Task brief: Identify each line in the records below that contains the word "computer", and copy it.

Stored items:
================

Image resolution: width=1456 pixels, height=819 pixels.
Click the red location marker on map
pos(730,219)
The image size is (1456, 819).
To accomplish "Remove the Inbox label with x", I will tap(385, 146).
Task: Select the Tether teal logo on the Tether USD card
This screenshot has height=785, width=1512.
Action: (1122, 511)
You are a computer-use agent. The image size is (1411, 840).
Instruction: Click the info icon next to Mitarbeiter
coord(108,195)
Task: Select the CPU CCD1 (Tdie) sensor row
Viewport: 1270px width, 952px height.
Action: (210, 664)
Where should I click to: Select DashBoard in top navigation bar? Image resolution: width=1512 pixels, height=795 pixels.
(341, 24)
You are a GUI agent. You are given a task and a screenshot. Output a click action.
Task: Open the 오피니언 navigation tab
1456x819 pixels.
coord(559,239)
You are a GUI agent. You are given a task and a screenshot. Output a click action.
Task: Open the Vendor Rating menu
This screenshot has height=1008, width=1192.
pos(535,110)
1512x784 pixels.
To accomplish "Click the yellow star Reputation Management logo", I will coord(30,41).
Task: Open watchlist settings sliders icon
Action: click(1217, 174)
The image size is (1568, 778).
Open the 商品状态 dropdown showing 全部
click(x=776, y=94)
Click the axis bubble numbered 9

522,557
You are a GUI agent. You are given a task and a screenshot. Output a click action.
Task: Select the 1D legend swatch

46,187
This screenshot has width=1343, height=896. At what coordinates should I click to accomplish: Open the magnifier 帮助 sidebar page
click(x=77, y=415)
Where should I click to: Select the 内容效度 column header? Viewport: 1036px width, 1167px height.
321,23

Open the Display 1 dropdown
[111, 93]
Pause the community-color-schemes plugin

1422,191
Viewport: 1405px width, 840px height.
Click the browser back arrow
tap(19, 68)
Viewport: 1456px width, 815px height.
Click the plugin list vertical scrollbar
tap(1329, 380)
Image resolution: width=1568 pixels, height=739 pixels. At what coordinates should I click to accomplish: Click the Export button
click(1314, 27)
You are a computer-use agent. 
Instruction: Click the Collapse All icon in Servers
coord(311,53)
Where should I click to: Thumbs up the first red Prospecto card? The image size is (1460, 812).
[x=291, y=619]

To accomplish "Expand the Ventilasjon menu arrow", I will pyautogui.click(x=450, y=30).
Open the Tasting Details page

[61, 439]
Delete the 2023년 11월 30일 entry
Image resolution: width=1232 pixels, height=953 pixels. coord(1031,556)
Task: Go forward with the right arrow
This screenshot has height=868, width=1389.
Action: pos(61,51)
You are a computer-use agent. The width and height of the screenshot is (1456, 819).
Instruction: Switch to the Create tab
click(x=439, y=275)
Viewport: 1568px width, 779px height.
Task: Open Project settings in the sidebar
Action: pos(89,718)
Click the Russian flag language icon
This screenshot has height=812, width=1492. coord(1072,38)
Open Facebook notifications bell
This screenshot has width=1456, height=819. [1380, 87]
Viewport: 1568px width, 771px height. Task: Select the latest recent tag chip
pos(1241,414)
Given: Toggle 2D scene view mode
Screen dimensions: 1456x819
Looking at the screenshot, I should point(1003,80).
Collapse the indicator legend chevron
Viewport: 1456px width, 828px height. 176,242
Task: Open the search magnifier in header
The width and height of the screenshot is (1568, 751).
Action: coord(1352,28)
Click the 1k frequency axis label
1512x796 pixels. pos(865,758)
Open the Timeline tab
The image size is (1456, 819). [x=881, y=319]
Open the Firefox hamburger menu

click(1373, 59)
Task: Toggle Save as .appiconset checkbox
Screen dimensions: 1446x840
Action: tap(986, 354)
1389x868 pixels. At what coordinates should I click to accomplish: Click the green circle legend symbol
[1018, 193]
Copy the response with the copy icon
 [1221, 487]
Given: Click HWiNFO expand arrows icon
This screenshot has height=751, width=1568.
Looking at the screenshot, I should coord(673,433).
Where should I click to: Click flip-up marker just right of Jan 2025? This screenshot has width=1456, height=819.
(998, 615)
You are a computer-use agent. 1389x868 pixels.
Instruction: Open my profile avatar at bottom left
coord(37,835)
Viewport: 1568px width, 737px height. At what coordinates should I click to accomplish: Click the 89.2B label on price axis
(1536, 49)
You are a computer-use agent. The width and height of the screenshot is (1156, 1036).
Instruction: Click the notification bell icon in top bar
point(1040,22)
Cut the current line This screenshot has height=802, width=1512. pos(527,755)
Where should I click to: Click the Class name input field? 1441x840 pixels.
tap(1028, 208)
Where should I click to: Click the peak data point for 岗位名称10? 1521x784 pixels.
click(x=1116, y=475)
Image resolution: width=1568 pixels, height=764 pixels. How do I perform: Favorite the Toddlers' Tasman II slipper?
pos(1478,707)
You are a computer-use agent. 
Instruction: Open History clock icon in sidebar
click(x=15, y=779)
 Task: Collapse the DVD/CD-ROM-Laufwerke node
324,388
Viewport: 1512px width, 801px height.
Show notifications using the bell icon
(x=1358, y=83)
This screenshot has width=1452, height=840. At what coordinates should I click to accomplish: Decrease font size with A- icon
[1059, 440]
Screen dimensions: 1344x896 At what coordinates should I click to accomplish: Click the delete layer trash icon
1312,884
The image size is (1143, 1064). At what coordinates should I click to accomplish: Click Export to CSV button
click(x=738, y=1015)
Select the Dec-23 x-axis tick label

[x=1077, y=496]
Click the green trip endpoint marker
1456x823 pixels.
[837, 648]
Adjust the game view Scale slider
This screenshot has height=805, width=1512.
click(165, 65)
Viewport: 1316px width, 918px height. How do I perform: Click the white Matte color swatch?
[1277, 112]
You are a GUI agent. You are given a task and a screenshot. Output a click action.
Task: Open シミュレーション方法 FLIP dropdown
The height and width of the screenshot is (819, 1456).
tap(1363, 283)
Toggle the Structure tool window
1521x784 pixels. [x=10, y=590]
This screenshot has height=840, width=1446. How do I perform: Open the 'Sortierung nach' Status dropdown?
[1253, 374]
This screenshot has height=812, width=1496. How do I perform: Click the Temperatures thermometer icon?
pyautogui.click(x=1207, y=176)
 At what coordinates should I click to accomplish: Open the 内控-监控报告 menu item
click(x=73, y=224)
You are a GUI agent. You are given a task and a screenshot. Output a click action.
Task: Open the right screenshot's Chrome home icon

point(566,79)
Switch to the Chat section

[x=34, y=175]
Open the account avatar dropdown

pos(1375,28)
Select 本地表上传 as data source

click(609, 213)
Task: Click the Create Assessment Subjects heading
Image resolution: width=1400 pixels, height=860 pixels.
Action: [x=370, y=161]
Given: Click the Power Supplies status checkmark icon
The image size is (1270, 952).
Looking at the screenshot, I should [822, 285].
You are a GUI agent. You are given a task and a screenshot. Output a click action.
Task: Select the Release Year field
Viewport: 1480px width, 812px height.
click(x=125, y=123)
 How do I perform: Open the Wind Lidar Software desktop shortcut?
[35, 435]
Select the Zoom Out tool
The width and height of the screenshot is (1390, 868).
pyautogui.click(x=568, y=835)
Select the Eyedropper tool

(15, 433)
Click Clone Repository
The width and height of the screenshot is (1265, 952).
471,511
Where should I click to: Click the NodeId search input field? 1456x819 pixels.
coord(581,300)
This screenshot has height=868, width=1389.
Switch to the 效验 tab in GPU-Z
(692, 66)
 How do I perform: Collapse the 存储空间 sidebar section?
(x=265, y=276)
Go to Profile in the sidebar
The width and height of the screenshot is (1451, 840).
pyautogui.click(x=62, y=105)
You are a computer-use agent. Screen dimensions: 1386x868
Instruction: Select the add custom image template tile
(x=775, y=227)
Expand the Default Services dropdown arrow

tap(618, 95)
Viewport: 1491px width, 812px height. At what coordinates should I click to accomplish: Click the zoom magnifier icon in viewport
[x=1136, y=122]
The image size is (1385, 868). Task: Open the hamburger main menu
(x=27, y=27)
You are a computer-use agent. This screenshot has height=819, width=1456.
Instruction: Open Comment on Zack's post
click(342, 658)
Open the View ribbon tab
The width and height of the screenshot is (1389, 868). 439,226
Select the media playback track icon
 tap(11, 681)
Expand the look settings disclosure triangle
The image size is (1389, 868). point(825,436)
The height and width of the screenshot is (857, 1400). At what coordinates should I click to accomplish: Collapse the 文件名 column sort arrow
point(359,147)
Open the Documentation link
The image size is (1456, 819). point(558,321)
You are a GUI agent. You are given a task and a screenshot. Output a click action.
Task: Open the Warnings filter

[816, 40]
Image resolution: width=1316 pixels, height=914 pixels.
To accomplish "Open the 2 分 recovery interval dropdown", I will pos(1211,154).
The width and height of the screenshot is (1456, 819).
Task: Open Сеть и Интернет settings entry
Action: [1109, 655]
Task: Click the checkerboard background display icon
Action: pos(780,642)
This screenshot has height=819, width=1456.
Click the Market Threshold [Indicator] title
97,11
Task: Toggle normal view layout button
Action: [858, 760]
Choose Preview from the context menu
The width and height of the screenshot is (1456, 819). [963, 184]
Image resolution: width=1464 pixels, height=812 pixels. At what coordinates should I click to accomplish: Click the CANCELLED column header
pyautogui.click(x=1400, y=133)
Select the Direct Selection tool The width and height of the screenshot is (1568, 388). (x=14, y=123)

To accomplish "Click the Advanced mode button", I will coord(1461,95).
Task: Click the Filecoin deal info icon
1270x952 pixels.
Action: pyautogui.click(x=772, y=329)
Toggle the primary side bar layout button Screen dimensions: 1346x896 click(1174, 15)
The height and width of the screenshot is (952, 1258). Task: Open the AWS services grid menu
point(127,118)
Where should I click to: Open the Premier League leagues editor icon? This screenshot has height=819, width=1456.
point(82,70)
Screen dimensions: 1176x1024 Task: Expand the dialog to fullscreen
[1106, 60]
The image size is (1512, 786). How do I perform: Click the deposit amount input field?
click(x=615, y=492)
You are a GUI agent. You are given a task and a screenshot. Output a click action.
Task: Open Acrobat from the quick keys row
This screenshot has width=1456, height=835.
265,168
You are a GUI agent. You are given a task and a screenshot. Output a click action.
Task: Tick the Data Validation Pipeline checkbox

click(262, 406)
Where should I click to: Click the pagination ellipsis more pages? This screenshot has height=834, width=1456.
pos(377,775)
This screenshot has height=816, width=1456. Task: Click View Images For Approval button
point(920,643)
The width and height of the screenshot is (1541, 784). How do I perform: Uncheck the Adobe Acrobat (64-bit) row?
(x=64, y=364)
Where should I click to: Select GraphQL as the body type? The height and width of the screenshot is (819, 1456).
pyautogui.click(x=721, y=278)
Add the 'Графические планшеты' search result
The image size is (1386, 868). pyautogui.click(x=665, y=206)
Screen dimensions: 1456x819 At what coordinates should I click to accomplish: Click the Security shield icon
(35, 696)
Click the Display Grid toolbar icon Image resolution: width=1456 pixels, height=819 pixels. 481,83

================

Problem solution:
You are a computer-use agent. The image size is (1411, 840).
You are a computer-use agent. 
You are a computer-use agent. The width and height of the screenshot is (1456, 819).
You are a computer-use agent. 1389x868 pixels.
You are a computer-use agent. The width and height of the screenshot is (1156, 1036).
You are a computer-use agent. 
You are a computer-use agent. Screen dimensions: 1386x868
You are a computer-use agent. This screenshot has height=819, width=1456.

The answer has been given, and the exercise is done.